_Given problem 1_. According to the passage on 3-D printing for farms, what has yet to be developed for producing PLA on site?
_Given problem 2_. Extend the passage on 3-D printing for farms, picking up after its final sentence.

Next, more work is needed in the area of materials development and testing for 3-D printing applications on the farm. PLA is a good printing material, but considerably more work is needed on longevity under farm conditions (e.g. UV radiation tolerance compared to other polymers [136, 137], mechanical strength under repeated loading conditions, degradation rates while exposed to water, etc.). PLA must also be tested under repeated recycling cycles using industrial and recyclebot technology to determine the extent of the deterioration of the properties as a function of cycle number and the need to introduce virgin PLA into the mix to maintain adequate material properties. Ideally PLA could be produced from organic agricultural waste on site on a farm, and the small scale OSAT needed to do this has yet to be developed. In addition to PLA, other polymers and other materials, including composites, must become as developed as PLA already has for widespread use. Care should be taken to ensure compatibility with an organic farm so that harmful substances are avoided through the entire life cycle of the material [138].

The technological evolution of the 3-D printers themselves has been rapid, but further improvements in RepRap design will allow for: 1) less complex designs with fewer parts, 2) easier and faster assembly and repair, 3) increased reliability, 4) lower capital costs, 5) faster printing, 6) higher resolution, 7) more consistent properties in printed objects, 8) higher percentages of printable components (until 100% is reached), 9) higher energy efficiency, 10) multi-material and variable material printing and 11) quieter printing. All of these goals are being actively worked on by the international RepRap community, consisting of hundreds of professional scientists, engineers and makers, tinkers, and amateur hobbyists. Each incremental improvement made is shared and dispersed throughout the world, thereby improving the capabilities of organic farmers that adopt the technologies as many 3-D printer upgrades can simply be downloaded, printed and installed on the machine that made them.

Some lines
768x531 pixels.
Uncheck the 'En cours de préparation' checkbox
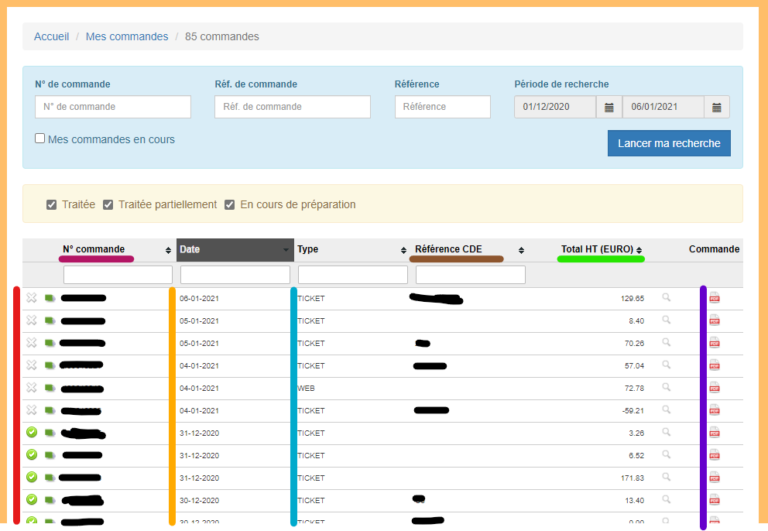[230, 205]
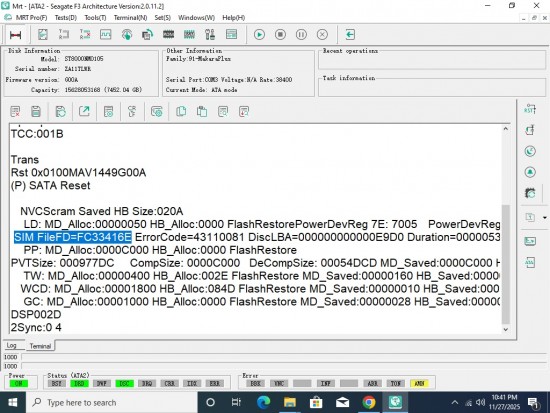550x413 pixels.
Task: Click the Stop button in main toolbar
Action: [x=280, y=34]
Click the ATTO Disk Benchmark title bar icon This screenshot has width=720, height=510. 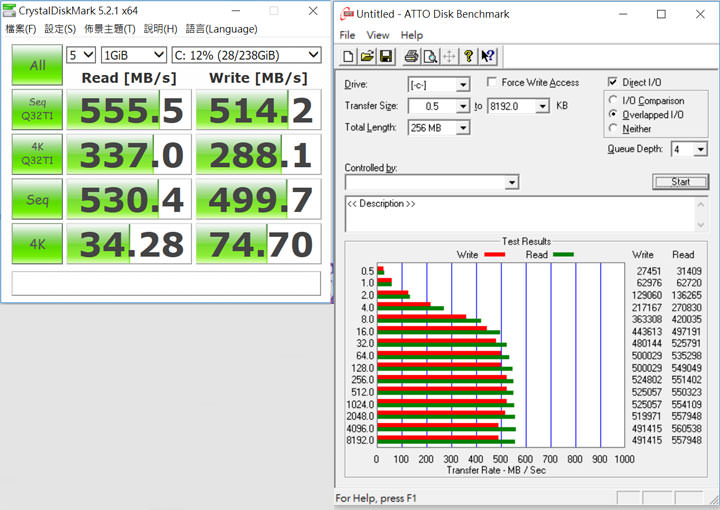[x=347, y=14]
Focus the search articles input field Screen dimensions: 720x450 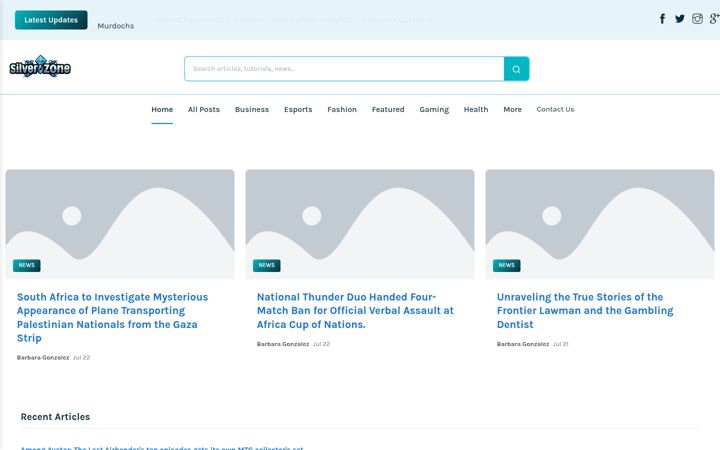tap(344, 69)
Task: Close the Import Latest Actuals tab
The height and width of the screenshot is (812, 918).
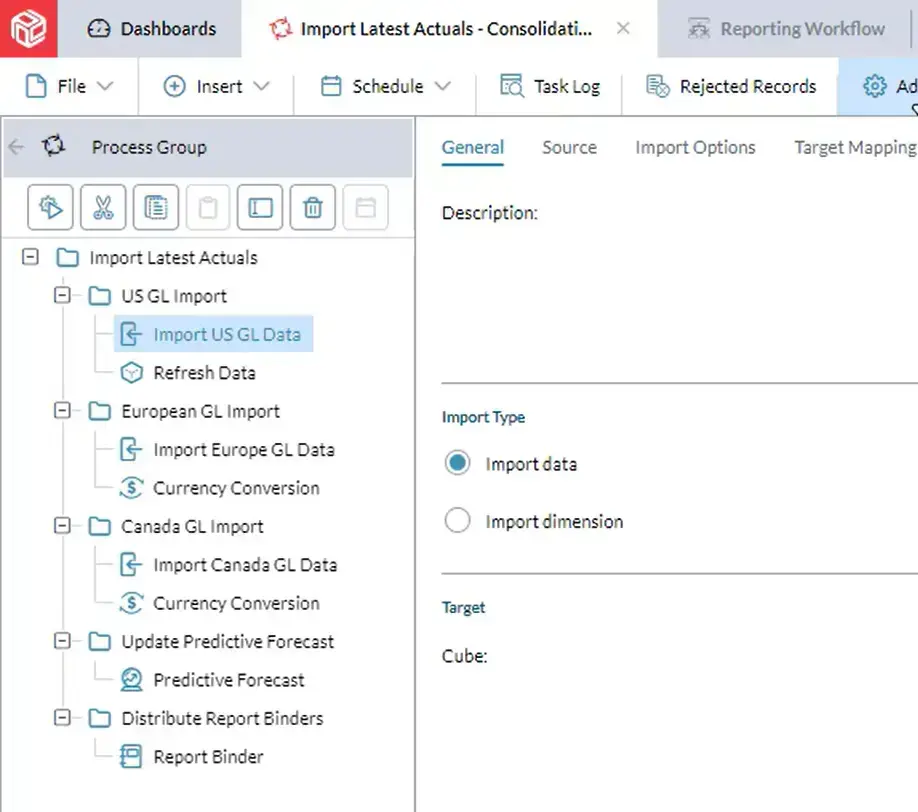Action: point(623,28)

_Answer 1_. The small-scale OSAT needed to produce PLA from organic agricultural waste on a farm.

_Answer 2_.
One area of RepRap development that is of particular interest to the organic farming community in isolated regions of the developing world is the recent demonstration of several types of solar photovoltaic (PV) powered 3-D printers [138]. These printers can operate literally in the field and thus offer advantages for mobility, as well as use by off-grid organic farmers. When printing using most types of firmware, loss of power represents a catastrophic print failure as the chain of g-code is lost and it is extremely difficult to find the exact location of a failure when the 3-D printer is operating without observation. Normally 3-D printers are operated without continuous user observation for areas with reliable grid power. There is some early development on passive monitoring with web-cams, but at this point, for reliable printing in areas with frequent grid power interruptions some form of electrical power storage is necessary for critical prints, which is designed into to the PV-powered RepRap designs. It should be noted that although Franklin firmware [42] can recover from power failure, which can alleviate this problem somewhat, the pause in the printing process could also effect the mechanical integrity of the part because of the effects of a pause on the solidification process. Additional work is needed to further reduce the cost and reliability of this class of self-powered RepRap systems.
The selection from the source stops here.